Curating a century
Photos courtesy of Lori A. Danley February 05, 2026
Graduate student explores 100 years of student news and discovers a rich history
Several years ago, Lori A. Danley decided to use her Instagram account to share little-known stories of Black women.
“I try to find people I’ve never heard about, and about once a week I’d share their stories,” she said. “The little-known stories are so inspirational and empowering.”
Sometimes they find a larger audience.
“My mom called me the other day and asked if I’ve heard about this girl Sarah Rector with the oil. And I had, because I had discovered her years ago,” Danley said.
The film Sarah’s Oil was released in November.
Danley loves research, and she’s taking it to the next level as a graduate student in the University of Delaware Department of Africana Studies.
Danley has a graduate assistantship at the Langston Hughes Memorial Library at Lincoln University, one of two partnerships Africana studies launched this year to enhance the graduate student experience at UD.
“One of my first assignments was writing a paper on the state of Black archives, and I learned that a lot of times things are overlooked, or not preserved or valued, and I learned how important it is to uncover these things and share these histories,” she said.
Stories that matter
Danley started her assistantship before her classes at UD began, spending the summer working with assistant archivist Ashley Gillard to curate “100 Years of the Lincolnian Newspaper: Ink, Voice, & Vision,” which opened in October and is on view through spring 2026. The Lincolnian is the second-oldest student-run HBCU newspaper in the country.
They pored through old copies, focusing on issues that today’s students might find interesting or that parallel their experiences. She found that students have always expressed their views on politics or campus issues.

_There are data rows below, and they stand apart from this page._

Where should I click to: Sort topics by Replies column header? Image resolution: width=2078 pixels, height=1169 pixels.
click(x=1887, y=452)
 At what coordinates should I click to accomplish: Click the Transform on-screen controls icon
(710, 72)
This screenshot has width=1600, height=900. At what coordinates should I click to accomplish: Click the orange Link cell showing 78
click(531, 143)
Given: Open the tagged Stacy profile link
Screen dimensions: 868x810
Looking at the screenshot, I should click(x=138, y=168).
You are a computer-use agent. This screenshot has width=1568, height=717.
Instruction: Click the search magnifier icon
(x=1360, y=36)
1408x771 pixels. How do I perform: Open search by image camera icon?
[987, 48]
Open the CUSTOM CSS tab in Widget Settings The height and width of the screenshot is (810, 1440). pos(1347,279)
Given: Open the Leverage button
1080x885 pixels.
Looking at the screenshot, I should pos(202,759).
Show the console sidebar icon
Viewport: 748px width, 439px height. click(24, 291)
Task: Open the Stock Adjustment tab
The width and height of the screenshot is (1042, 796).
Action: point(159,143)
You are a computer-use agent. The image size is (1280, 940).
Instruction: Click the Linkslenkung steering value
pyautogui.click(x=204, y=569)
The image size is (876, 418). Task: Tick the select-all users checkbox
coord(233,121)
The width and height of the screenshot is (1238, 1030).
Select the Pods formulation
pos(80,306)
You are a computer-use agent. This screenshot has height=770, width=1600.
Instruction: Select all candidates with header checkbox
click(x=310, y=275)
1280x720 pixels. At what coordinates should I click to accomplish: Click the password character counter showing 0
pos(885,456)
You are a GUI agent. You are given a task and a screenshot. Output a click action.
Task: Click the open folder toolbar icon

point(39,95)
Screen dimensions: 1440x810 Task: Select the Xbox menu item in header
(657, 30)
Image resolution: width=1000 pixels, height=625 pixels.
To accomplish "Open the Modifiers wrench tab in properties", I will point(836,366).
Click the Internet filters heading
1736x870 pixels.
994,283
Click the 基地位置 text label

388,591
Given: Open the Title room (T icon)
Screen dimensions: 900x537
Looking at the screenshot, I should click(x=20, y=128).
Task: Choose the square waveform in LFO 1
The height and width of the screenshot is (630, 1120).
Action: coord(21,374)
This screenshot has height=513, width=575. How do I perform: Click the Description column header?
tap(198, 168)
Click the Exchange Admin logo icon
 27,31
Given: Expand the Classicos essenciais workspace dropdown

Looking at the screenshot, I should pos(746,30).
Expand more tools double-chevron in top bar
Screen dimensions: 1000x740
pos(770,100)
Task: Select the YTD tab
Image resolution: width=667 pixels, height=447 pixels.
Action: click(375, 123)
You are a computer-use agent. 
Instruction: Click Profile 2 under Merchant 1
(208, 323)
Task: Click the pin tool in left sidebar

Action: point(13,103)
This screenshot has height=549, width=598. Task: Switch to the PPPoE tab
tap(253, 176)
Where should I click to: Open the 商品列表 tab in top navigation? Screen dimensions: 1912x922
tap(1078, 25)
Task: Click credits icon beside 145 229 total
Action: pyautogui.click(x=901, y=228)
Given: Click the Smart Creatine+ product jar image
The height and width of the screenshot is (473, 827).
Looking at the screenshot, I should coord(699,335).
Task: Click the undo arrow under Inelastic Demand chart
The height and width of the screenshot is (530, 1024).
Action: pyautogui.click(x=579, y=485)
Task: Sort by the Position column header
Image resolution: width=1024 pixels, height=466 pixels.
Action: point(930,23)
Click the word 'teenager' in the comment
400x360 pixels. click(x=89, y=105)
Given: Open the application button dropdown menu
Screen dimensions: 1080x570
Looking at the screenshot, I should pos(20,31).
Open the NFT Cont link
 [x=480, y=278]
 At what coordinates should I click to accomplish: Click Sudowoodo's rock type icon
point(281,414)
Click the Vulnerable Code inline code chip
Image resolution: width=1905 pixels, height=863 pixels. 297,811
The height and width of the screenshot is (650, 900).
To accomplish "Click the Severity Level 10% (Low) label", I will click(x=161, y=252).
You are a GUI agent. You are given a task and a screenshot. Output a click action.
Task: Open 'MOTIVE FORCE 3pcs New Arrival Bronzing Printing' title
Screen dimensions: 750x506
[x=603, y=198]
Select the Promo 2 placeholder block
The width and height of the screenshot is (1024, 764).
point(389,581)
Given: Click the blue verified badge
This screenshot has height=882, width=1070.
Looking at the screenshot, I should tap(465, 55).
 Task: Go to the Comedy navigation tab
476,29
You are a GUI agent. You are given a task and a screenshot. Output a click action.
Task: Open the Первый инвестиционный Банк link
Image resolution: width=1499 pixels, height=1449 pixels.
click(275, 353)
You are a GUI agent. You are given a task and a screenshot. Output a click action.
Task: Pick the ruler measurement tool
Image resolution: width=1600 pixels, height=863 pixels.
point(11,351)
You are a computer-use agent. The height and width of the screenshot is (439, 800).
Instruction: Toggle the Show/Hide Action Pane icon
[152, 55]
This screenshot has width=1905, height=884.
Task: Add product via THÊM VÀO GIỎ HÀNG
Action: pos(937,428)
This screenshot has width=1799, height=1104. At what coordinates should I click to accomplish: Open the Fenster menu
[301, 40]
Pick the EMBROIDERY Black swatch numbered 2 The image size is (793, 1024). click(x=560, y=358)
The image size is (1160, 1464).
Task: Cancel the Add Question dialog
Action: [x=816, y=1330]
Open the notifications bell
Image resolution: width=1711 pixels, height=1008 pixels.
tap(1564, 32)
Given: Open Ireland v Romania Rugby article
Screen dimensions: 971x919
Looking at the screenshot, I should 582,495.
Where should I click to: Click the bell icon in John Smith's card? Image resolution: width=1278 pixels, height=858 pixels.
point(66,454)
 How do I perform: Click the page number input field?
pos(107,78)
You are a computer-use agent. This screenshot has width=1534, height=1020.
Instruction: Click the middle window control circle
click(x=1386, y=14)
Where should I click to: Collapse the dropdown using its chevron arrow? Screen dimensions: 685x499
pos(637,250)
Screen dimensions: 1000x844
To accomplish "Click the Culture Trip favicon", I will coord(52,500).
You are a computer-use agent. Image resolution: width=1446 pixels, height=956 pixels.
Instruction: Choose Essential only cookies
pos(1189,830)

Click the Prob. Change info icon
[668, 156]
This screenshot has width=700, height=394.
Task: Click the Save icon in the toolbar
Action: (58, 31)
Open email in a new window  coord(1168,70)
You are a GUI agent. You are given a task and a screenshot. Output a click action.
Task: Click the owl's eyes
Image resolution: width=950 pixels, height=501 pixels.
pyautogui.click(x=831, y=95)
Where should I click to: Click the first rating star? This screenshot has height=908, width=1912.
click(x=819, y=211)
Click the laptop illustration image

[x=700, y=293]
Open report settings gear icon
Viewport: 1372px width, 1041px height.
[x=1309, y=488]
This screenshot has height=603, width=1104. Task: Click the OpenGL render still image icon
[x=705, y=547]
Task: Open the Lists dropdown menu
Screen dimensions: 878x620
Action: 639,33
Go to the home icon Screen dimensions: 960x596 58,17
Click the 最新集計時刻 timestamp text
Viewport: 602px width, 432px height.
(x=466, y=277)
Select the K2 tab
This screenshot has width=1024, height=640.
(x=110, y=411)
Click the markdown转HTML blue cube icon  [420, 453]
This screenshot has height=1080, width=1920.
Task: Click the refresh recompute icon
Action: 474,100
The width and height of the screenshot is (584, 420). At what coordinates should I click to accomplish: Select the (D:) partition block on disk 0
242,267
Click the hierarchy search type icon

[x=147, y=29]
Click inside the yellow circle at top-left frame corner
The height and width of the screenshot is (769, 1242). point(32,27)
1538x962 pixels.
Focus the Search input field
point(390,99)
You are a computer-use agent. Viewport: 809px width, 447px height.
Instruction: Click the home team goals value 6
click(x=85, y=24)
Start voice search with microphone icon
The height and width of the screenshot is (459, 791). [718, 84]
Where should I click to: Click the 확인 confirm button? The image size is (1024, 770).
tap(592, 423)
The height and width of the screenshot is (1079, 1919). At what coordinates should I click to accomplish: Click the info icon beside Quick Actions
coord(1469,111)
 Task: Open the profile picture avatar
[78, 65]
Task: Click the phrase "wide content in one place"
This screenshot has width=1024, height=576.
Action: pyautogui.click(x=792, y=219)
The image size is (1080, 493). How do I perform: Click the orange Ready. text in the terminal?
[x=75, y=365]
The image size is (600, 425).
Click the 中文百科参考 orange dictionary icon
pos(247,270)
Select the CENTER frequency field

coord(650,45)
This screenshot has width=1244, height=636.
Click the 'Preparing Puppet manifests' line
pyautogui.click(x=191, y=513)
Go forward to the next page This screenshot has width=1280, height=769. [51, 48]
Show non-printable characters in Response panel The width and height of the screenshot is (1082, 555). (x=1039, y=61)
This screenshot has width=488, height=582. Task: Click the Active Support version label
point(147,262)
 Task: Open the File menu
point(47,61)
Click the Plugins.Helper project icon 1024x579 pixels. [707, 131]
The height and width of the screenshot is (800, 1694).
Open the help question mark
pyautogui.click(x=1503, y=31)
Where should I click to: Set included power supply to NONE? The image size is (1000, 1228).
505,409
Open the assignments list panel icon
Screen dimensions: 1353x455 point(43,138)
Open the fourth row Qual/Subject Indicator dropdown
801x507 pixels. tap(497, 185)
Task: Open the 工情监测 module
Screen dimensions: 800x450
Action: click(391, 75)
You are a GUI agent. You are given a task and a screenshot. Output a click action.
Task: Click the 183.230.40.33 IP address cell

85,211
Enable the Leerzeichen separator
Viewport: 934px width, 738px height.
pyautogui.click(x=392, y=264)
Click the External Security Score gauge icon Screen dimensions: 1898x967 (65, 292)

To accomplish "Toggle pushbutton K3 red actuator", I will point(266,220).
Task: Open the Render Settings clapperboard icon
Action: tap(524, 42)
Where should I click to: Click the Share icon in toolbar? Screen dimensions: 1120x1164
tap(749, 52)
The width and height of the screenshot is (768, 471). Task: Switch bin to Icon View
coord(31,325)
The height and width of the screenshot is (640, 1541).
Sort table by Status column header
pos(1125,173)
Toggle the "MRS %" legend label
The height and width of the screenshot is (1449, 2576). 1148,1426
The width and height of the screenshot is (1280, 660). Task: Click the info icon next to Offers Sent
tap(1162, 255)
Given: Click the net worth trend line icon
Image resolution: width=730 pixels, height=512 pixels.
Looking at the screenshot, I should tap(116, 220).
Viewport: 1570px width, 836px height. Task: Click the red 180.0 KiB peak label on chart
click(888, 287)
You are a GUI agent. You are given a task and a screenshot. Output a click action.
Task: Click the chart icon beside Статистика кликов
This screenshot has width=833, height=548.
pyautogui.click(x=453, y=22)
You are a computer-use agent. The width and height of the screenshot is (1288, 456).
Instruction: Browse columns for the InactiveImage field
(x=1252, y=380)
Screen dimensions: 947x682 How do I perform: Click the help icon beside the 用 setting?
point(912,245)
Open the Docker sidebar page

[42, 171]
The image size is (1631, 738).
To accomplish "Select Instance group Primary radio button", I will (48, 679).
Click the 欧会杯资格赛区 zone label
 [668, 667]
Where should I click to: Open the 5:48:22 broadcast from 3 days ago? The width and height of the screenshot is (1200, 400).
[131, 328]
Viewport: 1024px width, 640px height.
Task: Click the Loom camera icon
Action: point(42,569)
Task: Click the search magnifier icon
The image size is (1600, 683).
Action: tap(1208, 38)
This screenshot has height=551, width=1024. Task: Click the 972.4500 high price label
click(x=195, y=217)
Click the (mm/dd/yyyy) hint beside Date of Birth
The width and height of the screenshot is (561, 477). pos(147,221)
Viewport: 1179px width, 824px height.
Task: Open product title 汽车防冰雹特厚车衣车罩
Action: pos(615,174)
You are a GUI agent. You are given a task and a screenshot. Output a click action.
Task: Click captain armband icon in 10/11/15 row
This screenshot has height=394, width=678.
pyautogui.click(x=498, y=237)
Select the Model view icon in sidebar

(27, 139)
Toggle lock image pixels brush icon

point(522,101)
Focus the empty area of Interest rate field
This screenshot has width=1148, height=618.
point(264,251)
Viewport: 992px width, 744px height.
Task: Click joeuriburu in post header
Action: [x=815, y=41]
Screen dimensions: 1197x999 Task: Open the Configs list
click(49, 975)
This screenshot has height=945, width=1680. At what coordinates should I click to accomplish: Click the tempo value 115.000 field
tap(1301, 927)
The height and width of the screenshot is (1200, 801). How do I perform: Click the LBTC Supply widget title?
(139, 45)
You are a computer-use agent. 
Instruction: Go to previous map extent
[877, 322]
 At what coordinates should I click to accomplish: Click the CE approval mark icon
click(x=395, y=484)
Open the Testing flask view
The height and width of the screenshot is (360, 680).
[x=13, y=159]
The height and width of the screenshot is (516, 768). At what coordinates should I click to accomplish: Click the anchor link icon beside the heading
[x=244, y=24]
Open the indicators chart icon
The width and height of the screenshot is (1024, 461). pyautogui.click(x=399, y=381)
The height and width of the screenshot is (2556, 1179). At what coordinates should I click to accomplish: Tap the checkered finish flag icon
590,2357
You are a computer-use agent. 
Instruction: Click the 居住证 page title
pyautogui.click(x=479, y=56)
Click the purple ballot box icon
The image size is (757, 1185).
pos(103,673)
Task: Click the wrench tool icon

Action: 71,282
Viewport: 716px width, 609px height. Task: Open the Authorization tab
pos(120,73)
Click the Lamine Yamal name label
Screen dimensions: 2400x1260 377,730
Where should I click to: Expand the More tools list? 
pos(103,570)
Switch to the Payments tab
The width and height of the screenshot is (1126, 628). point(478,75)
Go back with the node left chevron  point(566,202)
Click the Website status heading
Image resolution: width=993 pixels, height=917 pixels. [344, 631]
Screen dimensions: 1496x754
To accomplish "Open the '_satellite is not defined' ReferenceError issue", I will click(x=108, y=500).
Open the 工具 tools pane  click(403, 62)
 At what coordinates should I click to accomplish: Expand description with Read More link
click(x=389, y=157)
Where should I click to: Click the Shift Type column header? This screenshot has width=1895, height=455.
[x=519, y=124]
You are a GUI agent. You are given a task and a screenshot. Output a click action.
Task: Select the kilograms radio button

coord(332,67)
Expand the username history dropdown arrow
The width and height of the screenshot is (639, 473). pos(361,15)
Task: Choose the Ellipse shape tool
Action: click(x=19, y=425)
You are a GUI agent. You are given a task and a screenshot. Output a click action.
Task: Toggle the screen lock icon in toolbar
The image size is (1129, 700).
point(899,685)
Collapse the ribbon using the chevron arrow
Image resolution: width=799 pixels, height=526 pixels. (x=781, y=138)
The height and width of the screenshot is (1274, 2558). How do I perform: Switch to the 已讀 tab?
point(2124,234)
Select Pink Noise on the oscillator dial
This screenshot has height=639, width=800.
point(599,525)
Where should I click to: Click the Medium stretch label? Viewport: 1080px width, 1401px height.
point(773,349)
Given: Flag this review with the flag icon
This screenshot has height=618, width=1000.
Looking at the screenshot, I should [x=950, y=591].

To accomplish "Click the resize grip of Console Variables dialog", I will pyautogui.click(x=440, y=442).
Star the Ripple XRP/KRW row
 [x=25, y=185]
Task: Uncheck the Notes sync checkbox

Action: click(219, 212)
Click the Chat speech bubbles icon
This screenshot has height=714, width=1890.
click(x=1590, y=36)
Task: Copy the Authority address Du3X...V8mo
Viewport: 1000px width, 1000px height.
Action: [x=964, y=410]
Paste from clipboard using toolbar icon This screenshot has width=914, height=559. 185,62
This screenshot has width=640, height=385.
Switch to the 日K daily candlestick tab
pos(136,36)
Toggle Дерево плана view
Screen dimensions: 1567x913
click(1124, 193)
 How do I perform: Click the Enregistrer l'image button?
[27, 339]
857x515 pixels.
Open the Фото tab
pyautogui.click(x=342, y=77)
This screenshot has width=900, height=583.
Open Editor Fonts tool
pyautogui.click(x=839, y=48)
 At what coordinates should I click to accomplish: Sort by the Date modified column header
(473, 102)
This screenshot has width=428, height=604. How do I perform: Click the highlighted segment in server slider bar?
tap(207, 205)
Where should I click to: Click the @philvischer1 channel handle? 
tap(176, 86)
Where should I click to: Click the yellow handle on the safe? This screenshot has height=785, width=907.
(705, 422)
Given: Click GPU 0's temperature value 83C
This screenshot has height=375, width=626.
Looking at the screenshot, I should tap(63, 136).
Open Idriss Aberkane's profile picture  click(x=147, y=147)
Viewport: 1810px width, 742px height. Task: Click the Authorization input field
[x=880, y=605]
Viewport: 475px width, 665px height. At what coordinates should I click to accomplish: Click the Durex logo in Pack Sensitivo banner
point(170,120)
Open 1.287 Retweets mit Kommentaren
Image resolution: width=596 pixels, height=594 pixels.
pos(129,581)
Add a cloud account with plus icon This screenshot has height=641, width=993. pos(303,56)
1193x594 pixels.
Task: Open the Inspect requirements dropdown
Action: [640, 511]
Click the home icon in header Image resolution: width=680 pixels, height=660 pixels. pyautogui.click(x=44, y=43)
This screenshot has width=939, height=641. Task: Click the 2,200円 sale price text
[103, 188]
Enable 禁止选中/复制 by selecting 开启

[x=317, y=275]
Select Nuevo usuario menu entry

“It’s amazing, because what students were talking about 50 years ago is the same thing they’re talking about today,” she said. “Students were using their pens to express how they were feeling about what was happening politically, as opposed to marching or protesting.”
Lincoln is a small institution, serving around 2,000 undergraduate and graduate students at its Oxford Township and University City, Philadelphia, campuses.
But their alumni have had significant impact, and Danley found famous names and international influence among the archives.
She found papers written by poet and activist Langston Hughes, a key figure in the Harlem Renaissance, who graduated from Lincoln in 1929, and a paper written by Kwame Nkrumah, who served as the first president of Ghana after liberation from British rule in 1957. He arrived at Lincoln in 1935 and received a bachelor of arts in economics and sociology in 1939.
The first Black female mayor of Philadelphia, Cherelle Parker, is a Lincoln alumna, and Archbishop Desmond Tutu, Rosa Parks and August Wilson have received honorary degrees from the institution.
“There are quite a few ‘firsts’ tied to Lincoln’s legacy,” Danley said.
That includes the football rivalry between Lincoln and Howard University, Danley’s undergraduate alma mater. In 1924 they played the first homecoming game between HCBUs, helping to establish homecoming as a significant HBCU rite of passage.
“It’s part of the paper’s history, too,” Danley said. “As part of the Lincolnian exhibit there is a museum case that contains some programs from that first homecoming game in addition to a few other items from the era. It is amazing to know that these things exist, that they’re tangible, they're there and how important they are.”
Welcoming campus
Danley appreciates the support and encouragement she’s found at UD.
This fall she met subject specialists at Morris Library who help students navigate library resources like research databases, and she sat in on a class with Laura Helton, associate professor of English and history. Danley came across Helton’s book Scattered and Fugitive Things while doing summer research.
“I cited her in my paper, so meeting her was just wonderful,” she said.
She even participated in Knit Happens with Student Wellbeing, a group therapy initiative that draws on the emotional and mental benefits of crafting.
“It’s new to me to have resources like that,” she said. “If you’re feeling overwhelmed by school or whatever, you can go have a discussion. It was good to see that with knitting, you may just get one thing done or learn one thing, and that’s enough. Students shouldn’t take for granted that these resources are everywhere, because they’re not.”